• [RECORD SET]:
++++++++

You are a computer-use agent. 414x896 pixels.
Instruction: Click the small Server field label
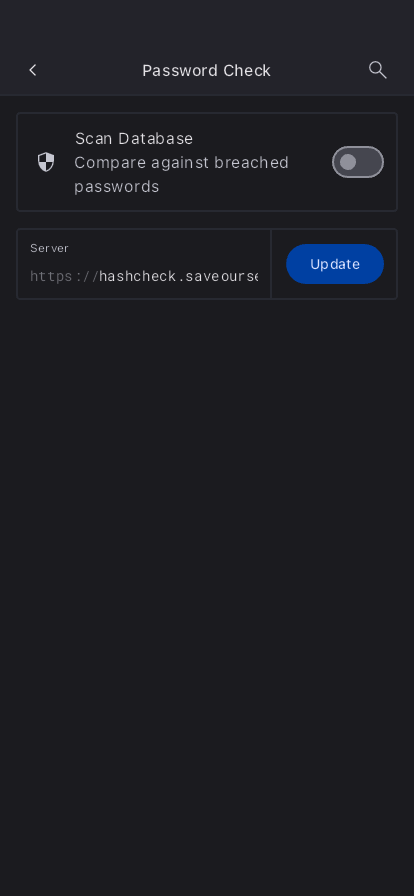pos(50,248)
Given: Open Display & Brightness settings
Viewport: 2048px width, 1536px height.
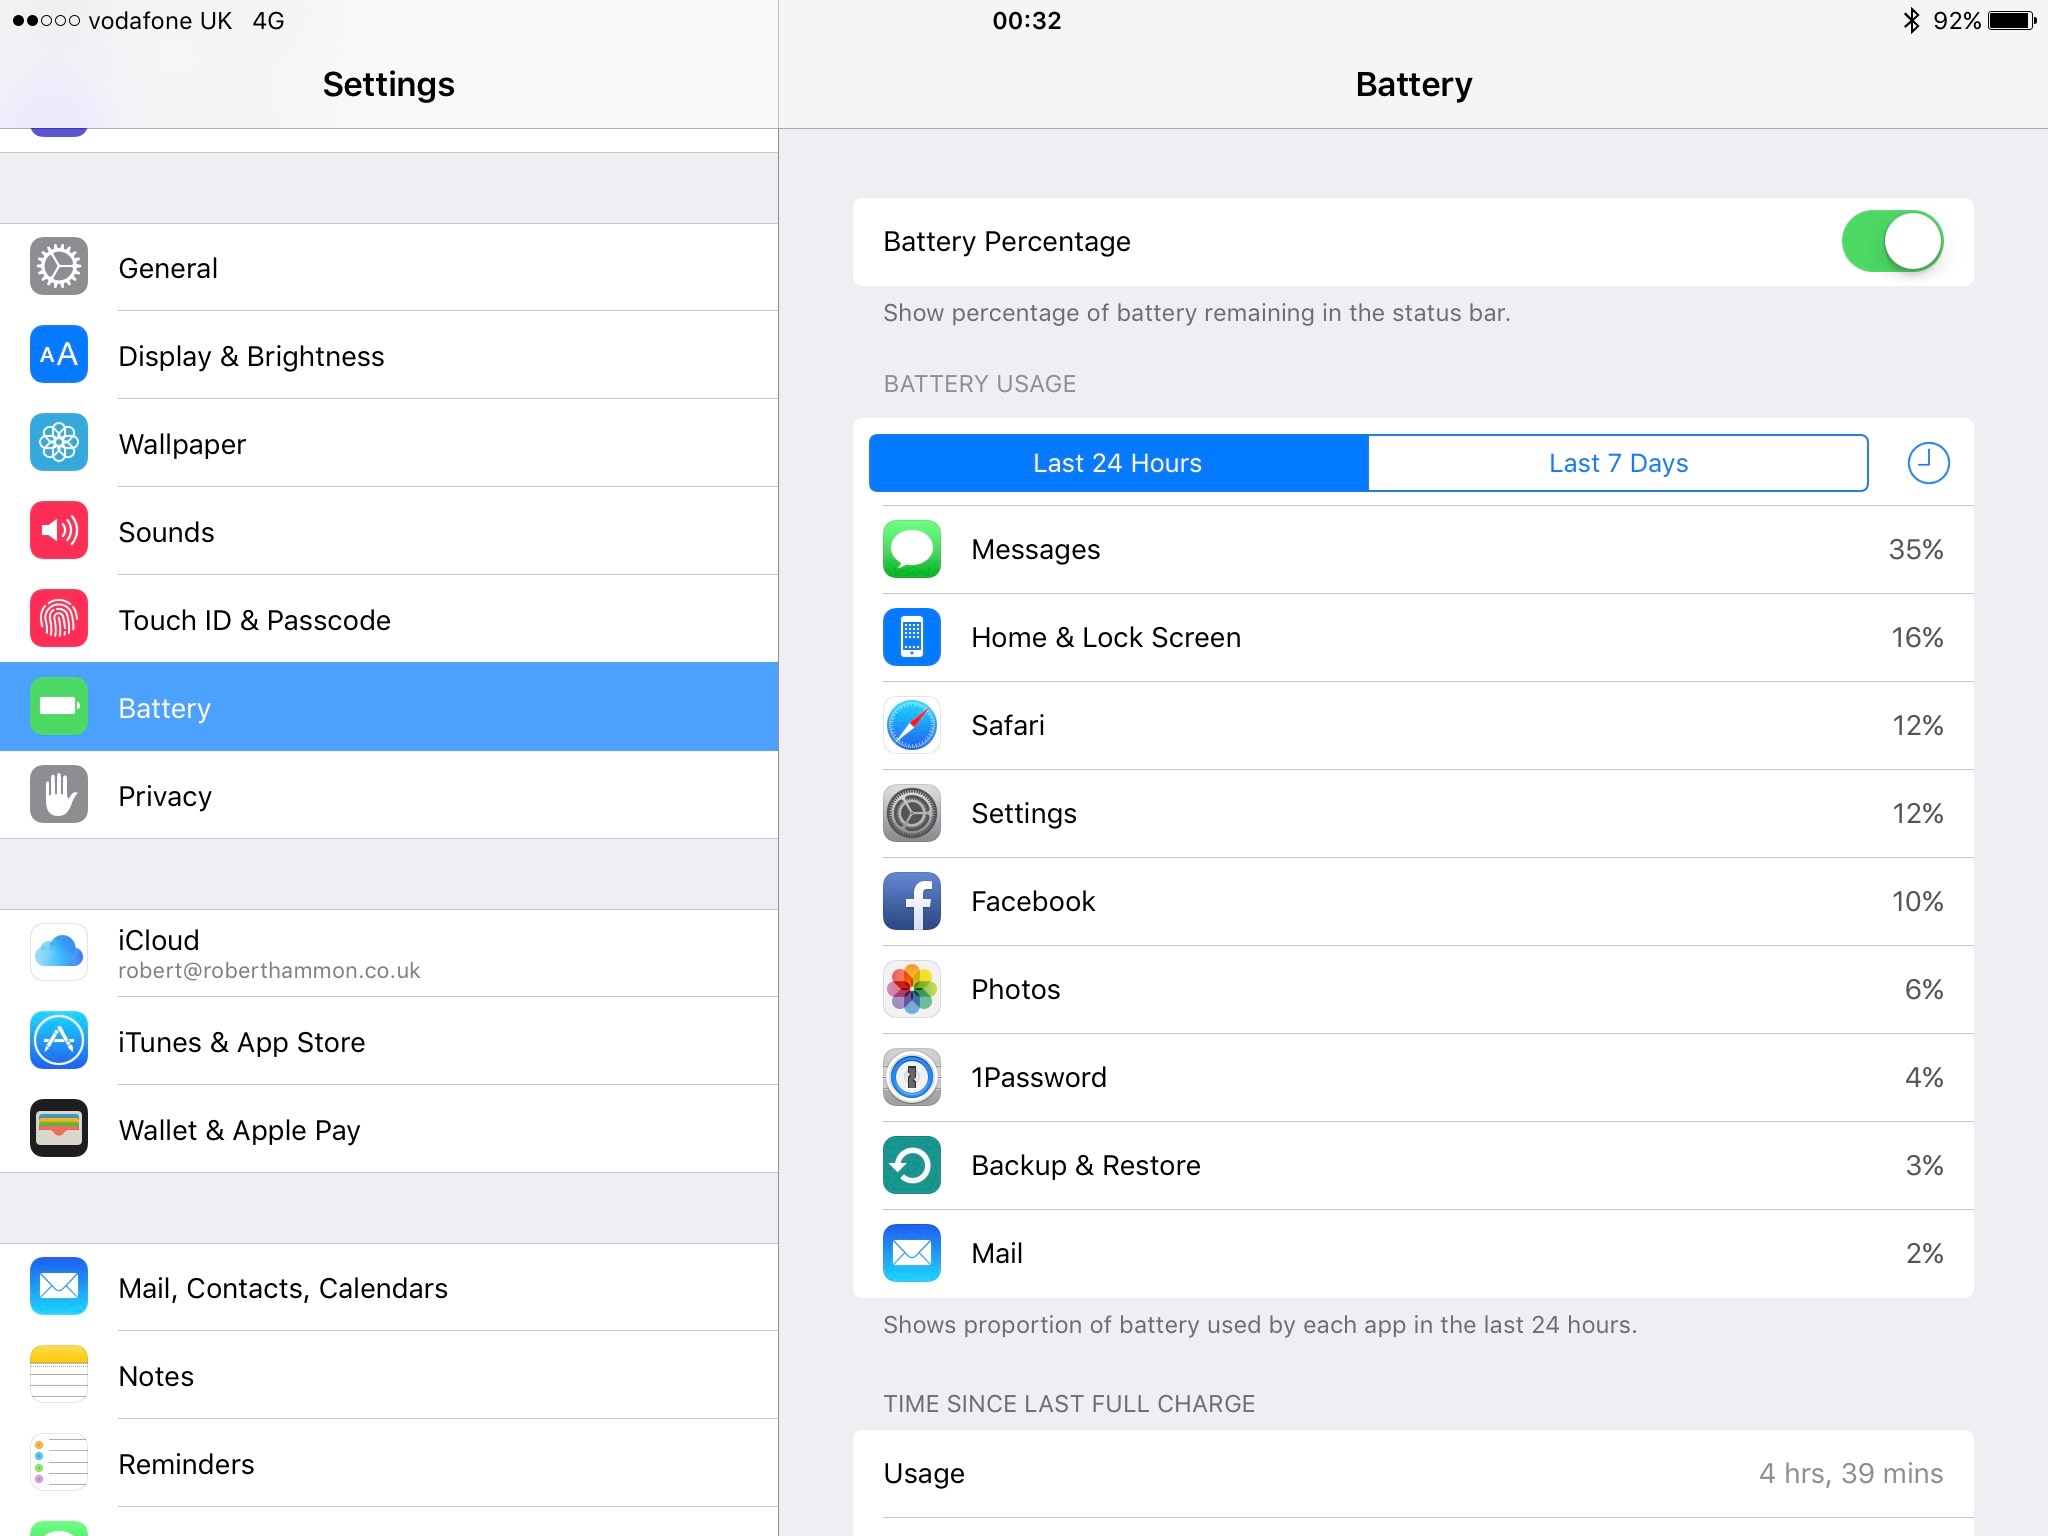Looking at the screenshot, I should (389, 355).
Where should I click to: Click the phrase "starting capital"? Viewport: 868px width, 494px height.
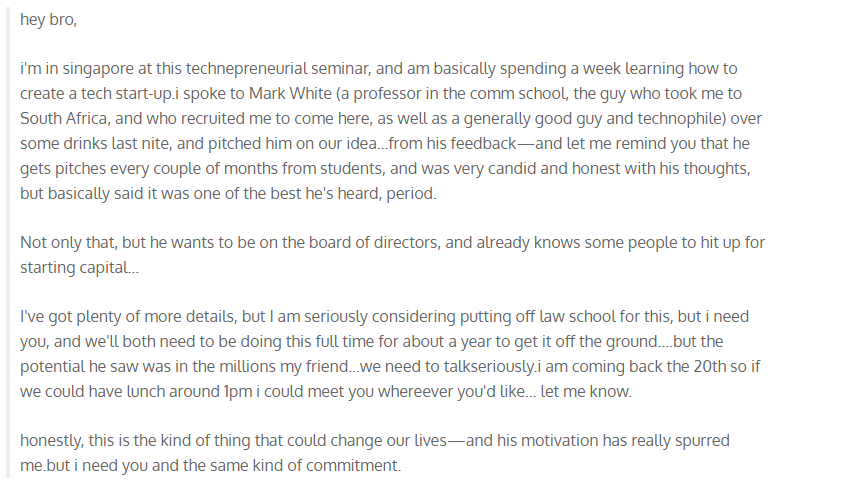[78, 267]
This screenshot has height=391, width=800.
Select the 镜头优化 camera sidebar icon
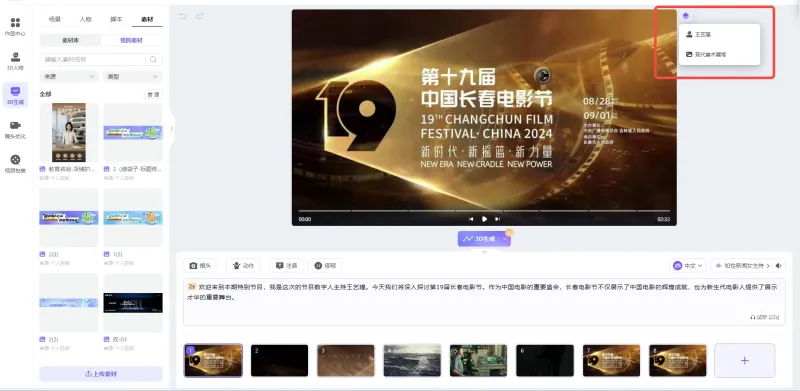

++++++++

• [WHAT IS BEING ASKED]: Give back an exact copy of only the lines from the one with "Viewport: 2048px width, 1536px height." through the final line of the material, both included. Pictures do not belong in it.

• [RESULT OF THIS TASK]:
Viewport: 2048px width, 1536px height.
Looking at the screenshot, I should (389, 355).
Where should I click to: Click the phrase "starting capital"? Viewport: 868px width, 494px height.
[78, 267]
This screenshot has height=391, width=800.
Select the 镜头优化 camera sidebar icon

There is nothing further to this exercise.